Copy out every record that follows, word for word.

--

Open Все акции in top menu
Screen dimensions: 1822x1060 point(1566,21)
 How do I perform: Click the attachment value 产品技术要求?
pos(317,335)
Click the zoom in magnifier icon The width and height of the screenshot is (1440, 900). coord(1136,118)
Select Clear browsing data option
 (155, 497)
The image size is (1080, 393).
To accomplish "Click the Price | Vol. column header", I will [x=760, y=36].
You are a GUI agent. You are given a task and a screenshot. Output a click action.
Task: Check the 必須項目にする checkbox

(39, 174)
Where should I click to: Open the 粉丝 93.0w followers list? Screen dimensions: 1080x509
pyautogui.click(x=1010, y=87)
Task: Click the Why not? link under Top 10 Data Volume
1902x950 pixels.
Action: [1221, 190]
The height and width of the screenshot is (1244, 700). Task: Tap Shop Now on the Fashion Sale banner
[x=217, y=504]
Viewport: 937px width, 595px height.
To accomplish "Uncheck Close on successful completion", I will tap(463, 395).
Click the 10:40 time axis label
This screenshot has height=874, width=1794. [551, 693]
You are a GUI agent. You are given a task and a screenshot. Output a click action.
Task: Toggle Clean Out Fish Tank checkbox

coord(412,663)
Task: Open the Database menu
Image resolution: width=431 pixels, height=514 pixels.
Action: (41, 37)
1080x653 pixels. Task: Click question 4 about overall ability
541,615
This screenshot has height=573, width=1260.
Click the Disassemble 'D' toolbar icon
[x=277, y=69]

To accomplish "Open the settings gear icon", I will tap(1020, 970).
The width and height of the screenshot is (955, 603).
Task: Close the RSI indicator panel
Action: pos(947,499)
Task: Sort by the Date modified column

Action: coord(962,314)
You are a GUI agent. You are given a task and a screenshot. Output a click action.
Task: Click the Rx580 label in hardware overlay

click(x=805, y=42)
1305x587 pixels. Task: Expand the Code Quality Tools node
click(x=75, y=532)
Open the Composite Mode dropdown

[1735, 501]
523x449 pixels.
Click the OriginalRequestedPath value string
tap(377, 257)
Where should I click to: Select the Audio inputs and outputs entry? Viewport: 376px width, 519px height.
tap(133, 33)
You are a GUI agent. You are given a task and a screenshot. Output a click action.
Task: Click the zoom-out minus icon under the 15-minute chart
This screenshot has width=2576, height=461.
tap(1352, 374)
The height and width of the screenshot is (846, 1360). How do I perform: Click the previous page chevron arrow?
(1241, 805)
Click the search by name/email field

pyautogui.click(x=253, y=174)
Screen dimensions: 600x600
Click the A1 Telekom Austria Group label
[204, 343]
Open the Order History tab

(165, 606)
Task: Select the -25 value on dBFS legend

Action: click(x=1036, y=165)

--

WRITTEN REPLY:
Open Все акции in top menu
Screen dimensions: 1822x1060 point(1566,21)
 How do I perform: Click the attachment value 产品技术要求?
pos(317,335)
Click the zoom in magnifier icon The width and height of the screenshot is (1440, 900). coord(1136,118)
Select Clear browsing data option
 (155, 497)
The image size is (1080, 393).
To accomplish "Click the Price | Vol. column header", I will [x=760, y=36].
You are a GUI agent. You are given a task and a screenshot. Output a click action.
Task: Check the 必須項目にする checkbox

(39, 174)
Where should I click to: Open the 粉丝 93.0w followers list? Screen dimensions: 1080x509
pyautogui.click(x=1010, y=87)
Task: Click the Why not? link under Top 10 Data Volume
1902x950 pixels.
Action: [1221, 190]
The height and width of the screenshot is (1244, 700). Task: Tap Shop Now on the Fashion Sale banner
[x=217, y=504]
Viewport: 937px width, 595px height.
To accomplish "Uncheck Close on successful completion", I will tap(463, 395).
Click the 10:40 time axis label
This screenshot has height=874, width=1794. [551, 693]
You are a GUI agent. You are given a task and a screenshot. Output a click action.
Task: Toggle Clean Out Fish Tank checkbox

coord(412,663)
Task: Open the Database menu
Image resolution: width=431 pixels, height=514 pixels.
Action: (41, 37)
1080x653 pixels. Task: Click question 4 about overall ability
541,615
This screenshot has height=573, width=1260.
Click the Disassemble 'D' toolbar icon
[x=277, y=69]

To accomplish "Open the settings gear icon", I will tap(1020, 970).
The width and height of the screenshot is (955, 603).
Task: Close the RSI indicator panel
Action: pos(947,499)
Task: Sort by the Date modified column

Action: coord(962,314)
You are a GUI agent. You are given a task and a screenshot. Output a click action.
Task: Click the Rx580 label in hardware overlay

click(x=805, y=42)
1305x587 pixels. Task: Expand the Code Quality Tools node
click(x=75, y=532)
Open the Composite Mode dropdown

[1735, 501]
523x449 pixels.
Click the OriginalRequestedPath value string
tap(377, 257)
Where should I click to: Select the Audio inputs and outputs entry? Viewport: 376px width, 519px height.
tap(133, 33)
You are a GUI agent. You are given a task and a screenshot. Output a click action.
Task: Click the zoom-out minus icon under the 15-minute chart
This screenshot has width=2576, height=461.
tap(1352, 374)
The height and width of the screenshot is (846, 1360). How do I perform: Click the previous page chevron arrow?
(1241, 805)
Click the search by name/email field

pyautogui.click(x=253, y=174)
Screen dimensions: 600x600
Click the A1 Telekom Austria Group label
[204, 343]
Open the Order History tab

(165, 606)
Task: Select the -25 value on dBFS legend

Action: click(x=1036, y=165)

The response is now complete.